Water scientist Brian Richter opened the keynote session by thanking the audience for gathering to talk about one of the most pressing challenges facing communities around the world.

“Your presence here to be part of this conversation about water springs from a really deep concern and care and love for the water, the land, the creeks, the wildlife, and for the communities that share that water with us,” he said.

Richter, president of Sustainable Waters and former director of the Global Water Program at The Nature Conservancy, has spent more than four decades working on water challenges in more than 40 countries. Having recently retired, he said the transition has given him time to reflect on what he has learned from a lifetime studying water systems.

“I finally retired this past New Year’s Eve,” he told the audience. “For the first time I really have the time to slow down, to reflect, to contemplate, and to think about things that I’ve learned along the way.”

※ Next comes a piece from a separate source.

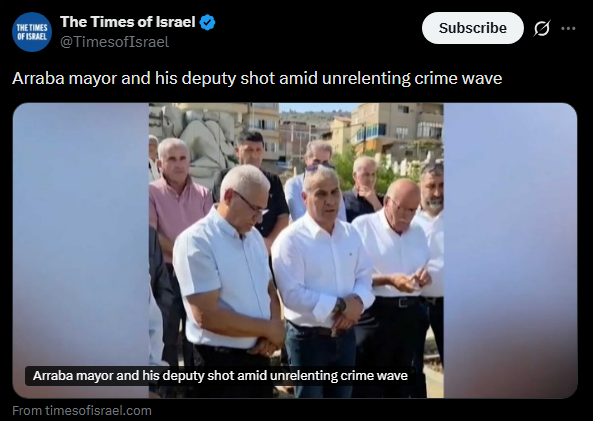Open The Times of Israel profile avatar
The height and width of the screenshot is (421, 593).
32,32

His keynote centered on a concept he believes sits at the heart of water management discussions worldwide: sustainability.

The modern definition of sustainability emerged in the late 1980s through a United Nations commission examining humanity’s growing impact on the planet. Richter reminded the audience of the definition that continues to guide environmental thinking today — meeting the needs of the present without compromising the ability of future generations to meet their own needs.

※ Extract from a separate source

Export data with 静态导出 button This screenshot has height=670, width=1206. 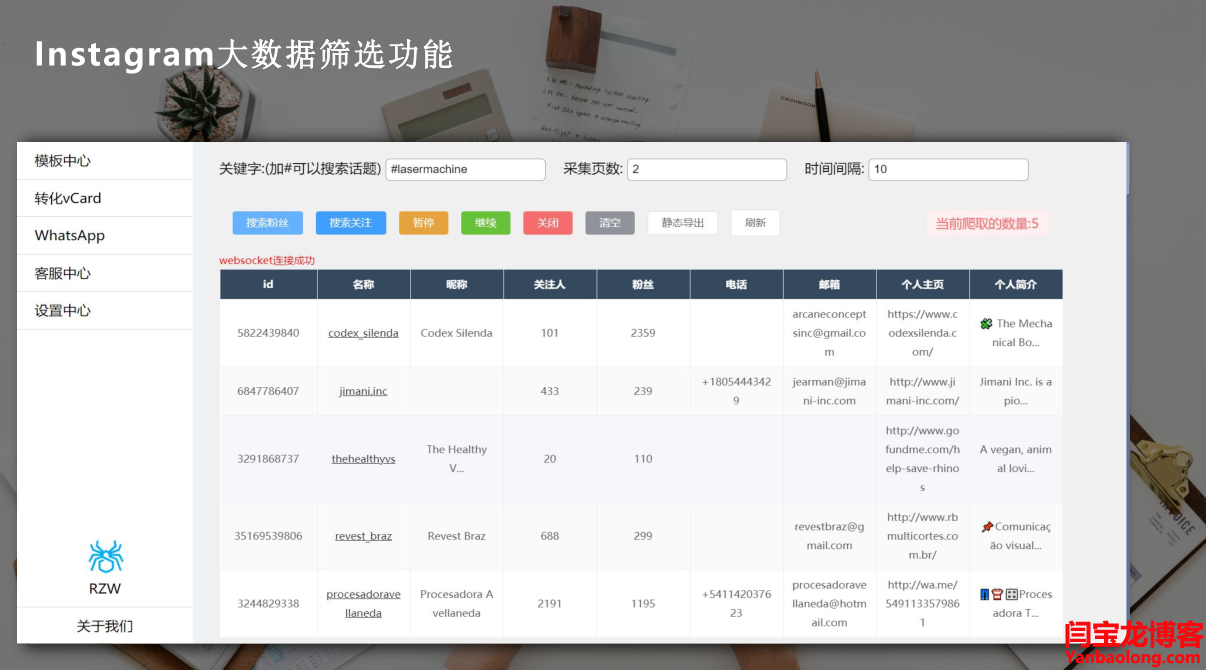(x=682, y=223)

Applied to water resources, he said, sustainability ultimately means avoiding the depletion of natural water supplies. But he also framed it in more personal terms.

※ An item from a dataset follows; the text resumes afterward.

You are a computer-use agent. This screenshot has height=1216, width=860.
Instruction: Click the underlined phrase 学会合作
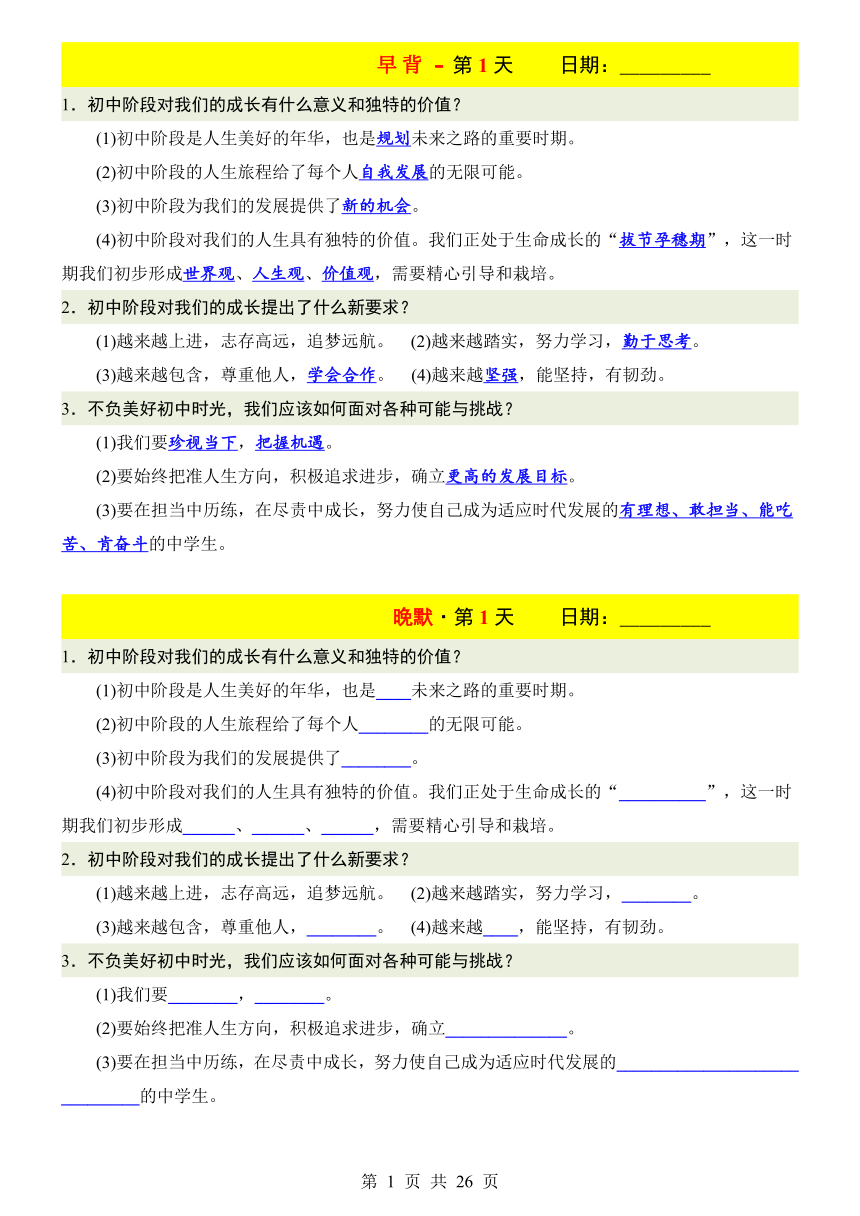341,376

“Most of us got into this profession because we care deeply about something,” he said. “You don’t want to lose something you care about. You want that to persist. You want our kids and their kids to be able to enjoy those same opportunities.”

Richter spent much of his talk explaining the intimate connection between groundwater and surface water — a relationship that is especially important in arid regions like West Texas.

Rainfall and other precipitation infiltrate the ground, eventually joining underground aquifers. When streams intersect those aquifers, groundwater flows into the channels, sustaining rivers even during dry periods.

“That underground water keeps these rivers and streams alive,” Richter said.

Springs form when groundwater finds cracks or fissures in rock layers and emerges at the surface. These places, he said, are ecological hotspots.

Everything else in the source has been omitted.